Registered Nurses' Perceptions of Nursing

Peter I. Buerhaus; Karen Donelan; Beth T. Ulrich; Leslie Kirby; Linda Norman; Robert Dittus

Disclosures

Nurs Econ. 2005;23(3):110-118. 

In This Article

RNs' Perception of a Nursing Career

RNs were asked to indicate, independent of their present job, how satisfied they are with being a nurse? Data from among all respondents in both surveys (see Figure 3) showed that nearly nine in ten RNs (87%) were either very satisfied or somewhat satisfied with being a nurse.

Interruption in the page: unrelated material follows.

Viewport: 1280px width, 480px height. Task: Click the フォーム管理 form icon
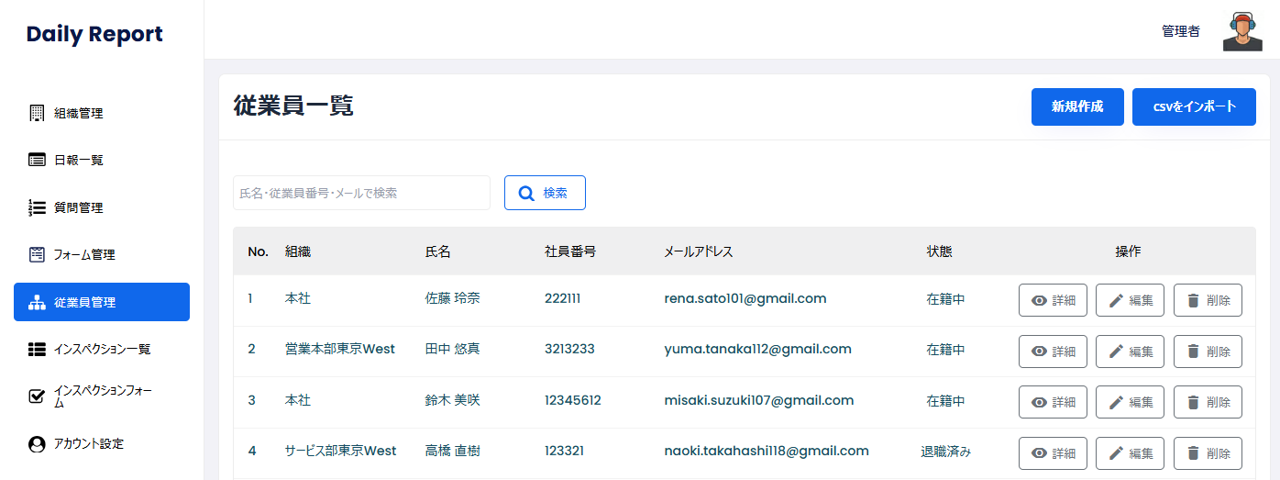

Notably, the percent of RNs who reported being very satisfied with being a nurse increased from 37% in 2002 to 46% in 2004. Although not reported in Figure 3, the same pattern was found when RNs were analyzed by different positions, including those working as researchers, managers, administrators, and RNs who worked in non-acute care settings: once again, the vast majority were very or somewhat satisfied with being a nurse, and more RNs in 2004 than in 2002 reported being very satisfied with being a nurse.

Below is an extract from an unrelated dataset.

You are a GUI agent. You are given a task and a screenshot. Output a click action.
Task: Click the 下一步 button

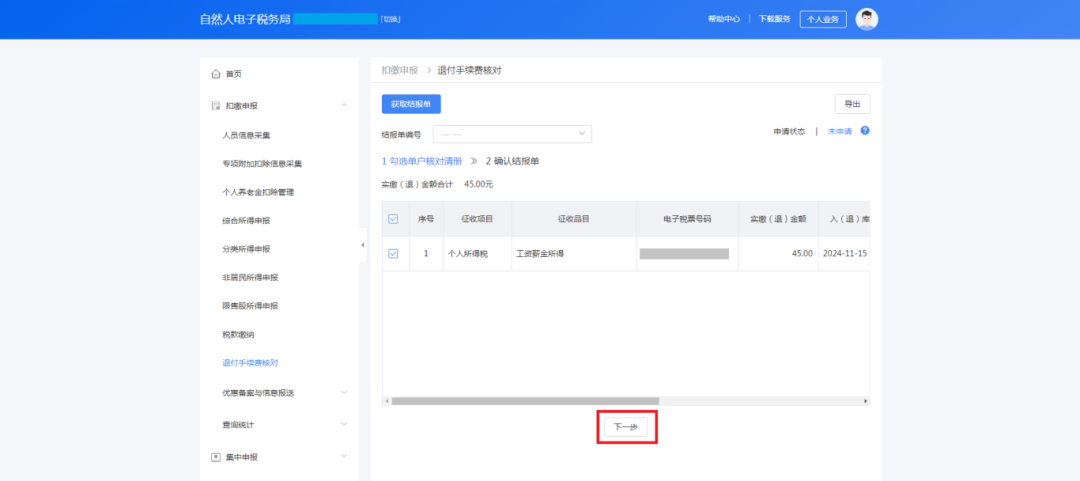click(x=626, y=427)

Registered Nurses' Satisfaction with Nursing as a Career, All Respondents, 2002 and 2004

As discussed earlier with respect to identifying the predictors of RNs satisfaction with their present job, correlation and multiple regression analyses were conducted to better understand what might explain RNs' satisfaction with nursing as a career. Nearly the same variables that were correlated with job satisfaction also were correlated with satisfaction with nursing as a career, although the magnitude of the correlations were lower for the latter. Results of the multiple regression analysis indicated that increases in satisfaction with a career in nursing (just like satisfaction with current job) were statistically significantly predicted by RNs who reported their organizations emphasized patient care, management recognized the importance of their personal and family life, satisfaction with salary and benefits packages, job security, positive relationships with other nurses and with management. In addition, opportunities to influence decisions in the workplace, recognition of accomplishments, overall physical health (healthier people reporting more satisfaction) also predicted satisfaction with nursing as a career. Decreases in career satisfaction were predicted by feeling stressed to the point of burnout in their current position, feeling burdened by too many non-nursing tasks, experiencing an increase in the number of patients assigned, and having a general negative overall view of the health care system.

In the 2004 national survey, we sought to obtain RNs' perceptions of some of the characteristics of people that would be a good match for a career in nursing. Table 3 shows that among all respondents, nine in ten RNs agreed that nursing was a good career for people who want a secure job, and eight in ten agreed that nursing was a good career for men. Fewer RNs, but still a solid majority, agreed that nursing was a good career for people who are good at science or who rank in the top 20% of their high school class. However, when asked about whether nursing was a good career for people who want respect in their jobs, less than half of RNs agreed with this statement.

Both surveys asked how likely RNs would be to advise a qualified high school or college student to pursue a career in nursing. Data in Table 4 show that among all respondents a majority (60% or above) of RNs in 2002 definitely or probably would recommend nursing, with even higher percentages (above 70%) in 2004. Moreover, across the different subsets of samples analyzed, the percentage of RNs who would definitely recommend nursing as a career grew significantly over time, nearly doubling from 17% in 2002 to 33% in 2004. The percentage of RNs who probably would not recommend nursing fell in 2004 compared to 2 years earlier. In addition, minorities in both surveys were significantly more likely to definitely recommend nursing as a career than their white counterparts.